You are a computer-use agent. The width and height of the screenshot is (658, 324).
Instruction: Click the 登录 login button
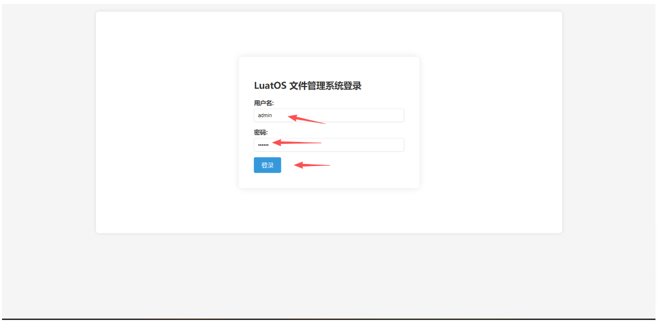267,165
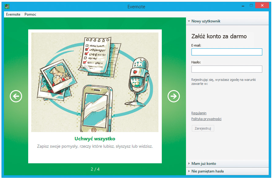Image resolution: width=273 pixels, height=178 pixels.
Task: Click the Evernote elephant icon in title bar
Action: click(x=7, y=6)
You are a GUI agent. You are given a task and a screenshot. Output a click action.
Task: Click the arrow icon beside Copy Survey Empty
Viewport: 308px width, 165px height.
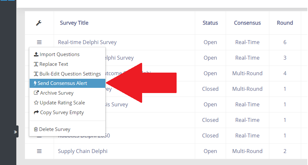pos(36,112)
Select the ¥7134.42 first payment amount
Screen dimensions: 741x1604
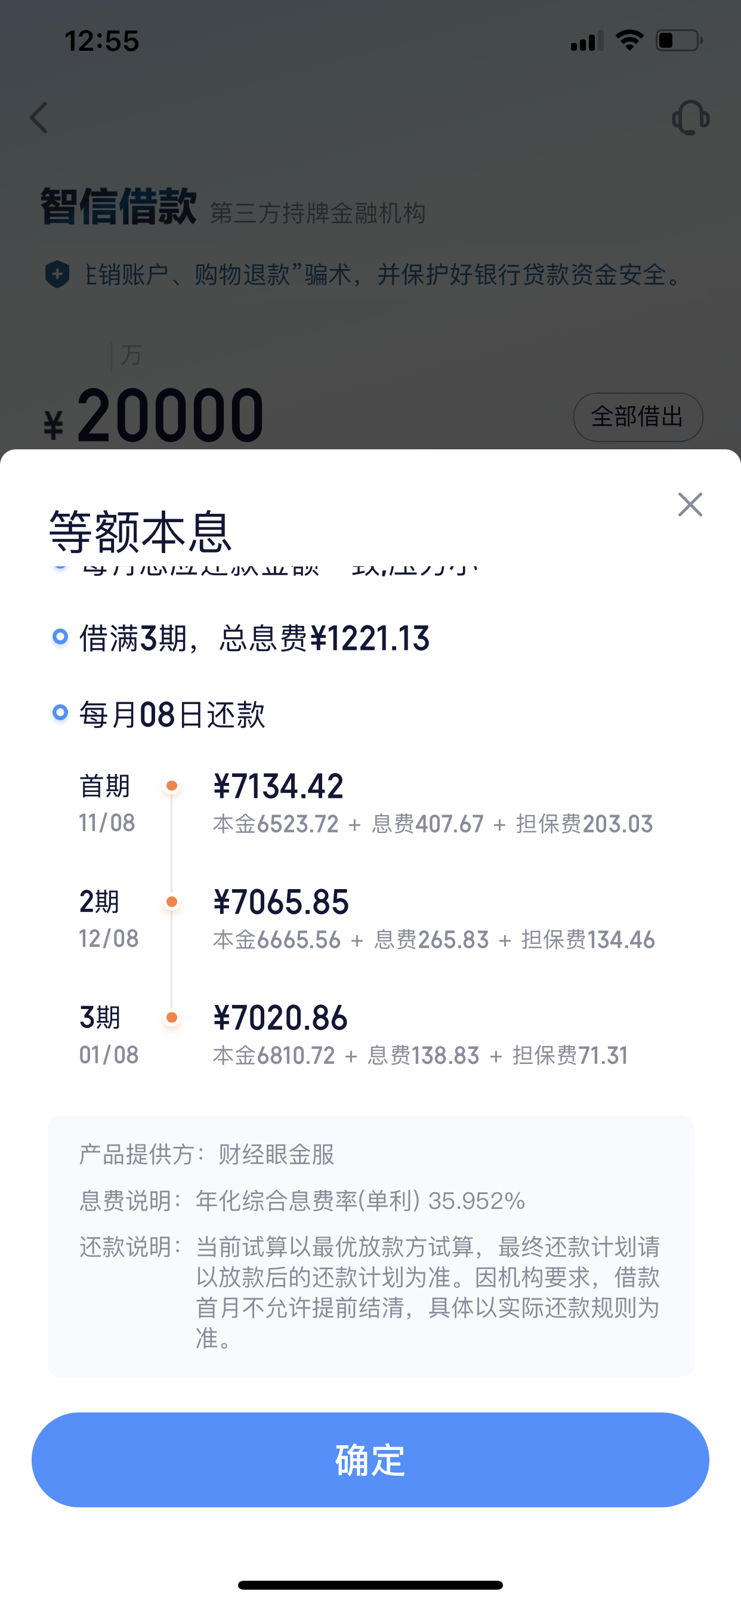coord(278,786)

============

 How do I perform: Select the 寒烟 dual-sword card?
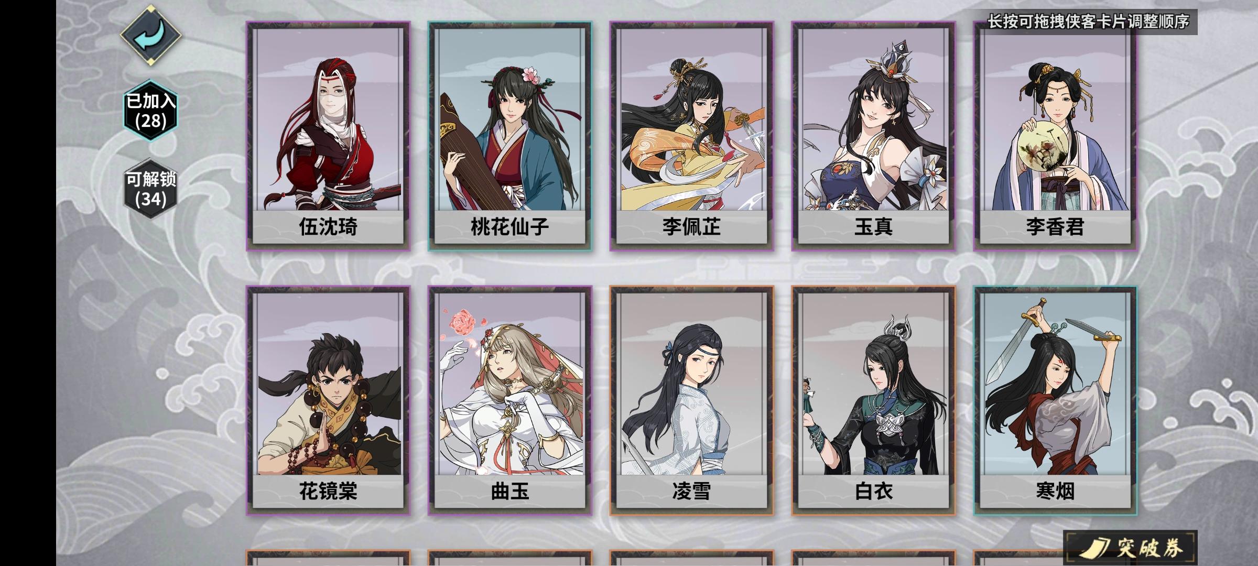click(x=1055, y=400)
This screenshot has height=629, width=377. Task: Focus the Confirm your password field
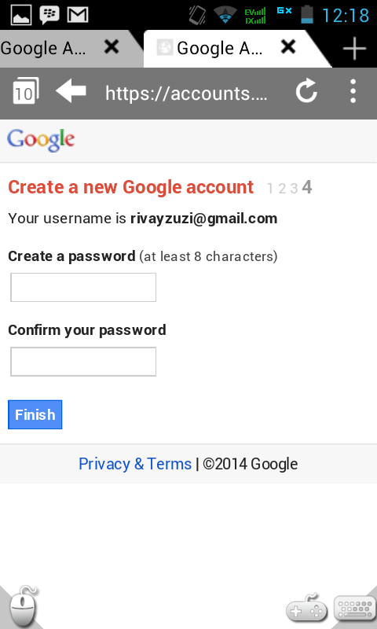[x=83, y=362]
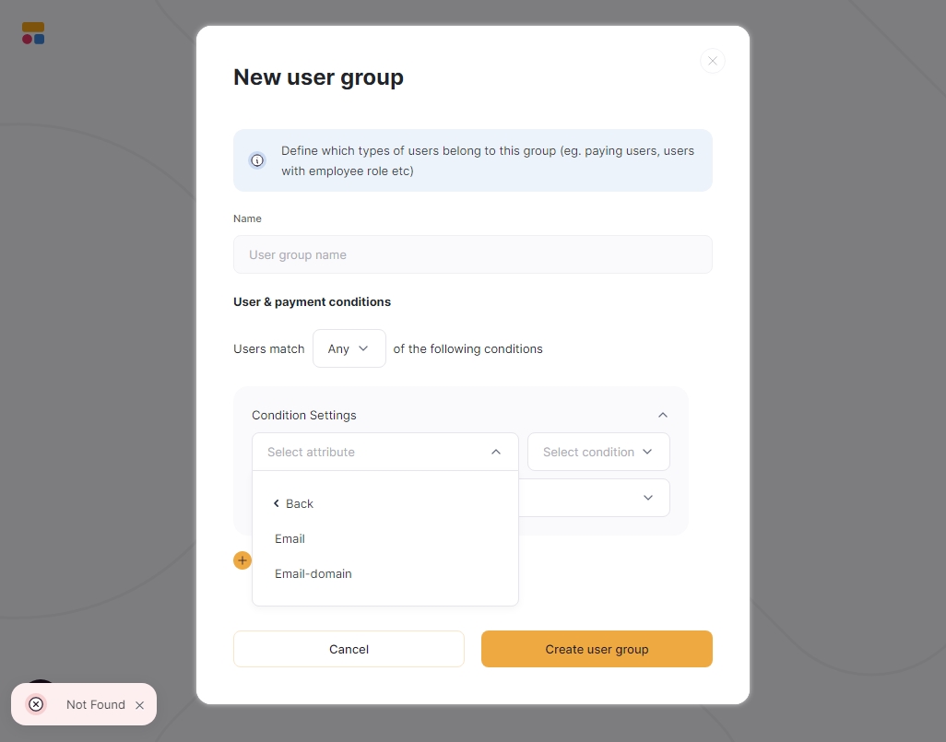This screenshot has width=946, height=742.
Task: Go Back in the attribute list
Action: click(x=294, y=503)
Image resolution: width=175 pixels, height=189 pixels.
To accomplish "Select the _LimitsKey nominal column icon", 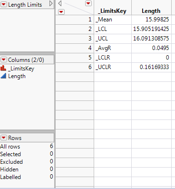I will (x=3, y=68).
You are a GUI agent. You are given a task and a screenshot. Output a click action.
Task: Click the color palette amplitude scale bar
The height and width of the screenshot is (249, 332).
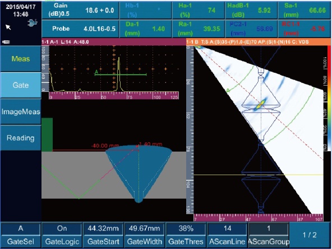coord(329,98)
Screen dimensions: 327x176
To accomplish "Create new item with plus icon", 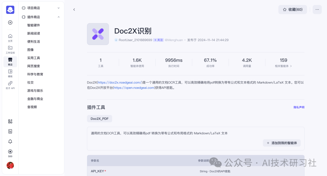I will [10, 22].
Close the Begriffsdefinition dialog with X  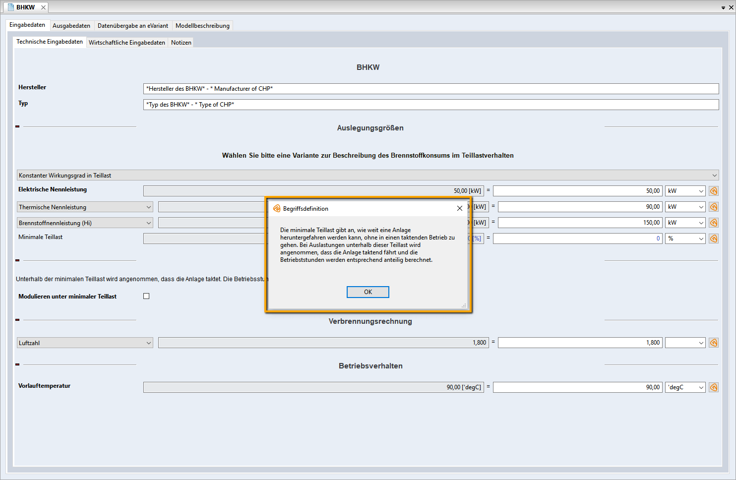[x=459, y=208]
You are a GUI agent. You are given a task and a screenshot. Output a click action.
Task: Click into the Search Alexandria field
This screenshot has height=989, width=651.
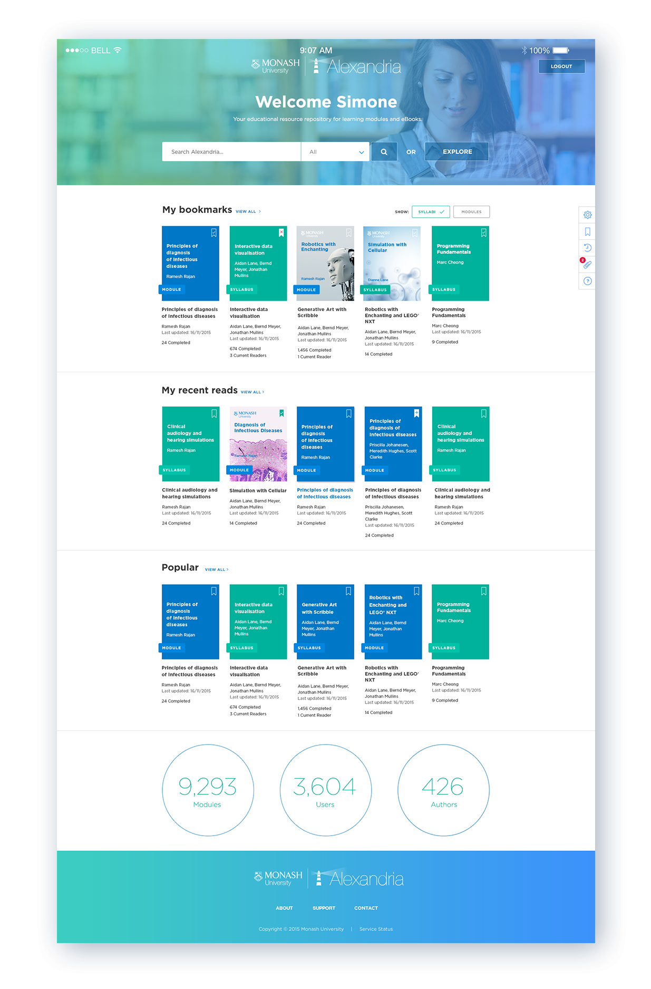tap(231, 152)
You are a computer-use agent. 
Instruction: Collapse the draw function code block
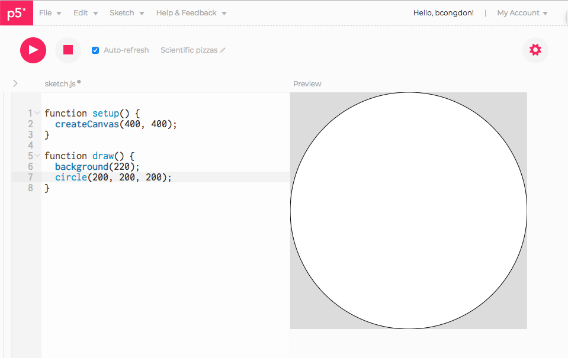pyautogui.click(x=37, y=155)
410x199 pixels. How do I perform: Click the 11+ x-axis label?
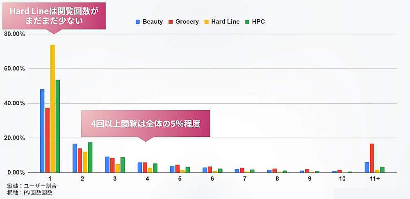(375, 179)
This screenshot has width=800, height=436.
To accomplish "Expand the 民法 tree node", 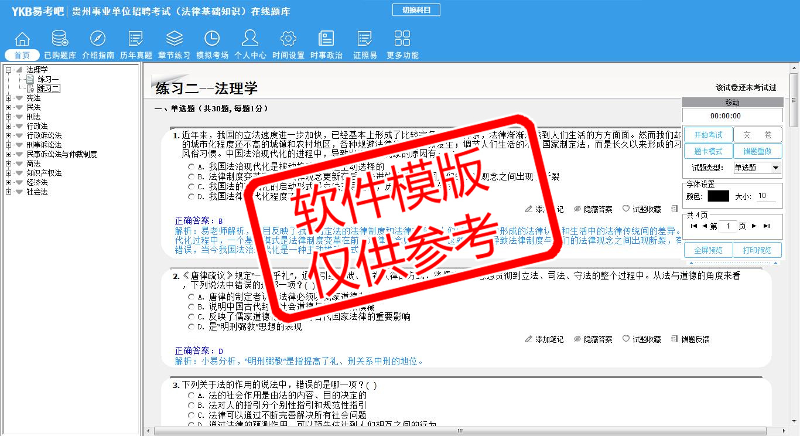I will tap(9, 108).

============

• _REQUIREMENT_: In the records above, find each line with the string "computer" and list it.

• _TASK ANSWER_:
You are a computer-use agent. The width and height of the screenshot is (658, 324).
You are a computer-use agent. 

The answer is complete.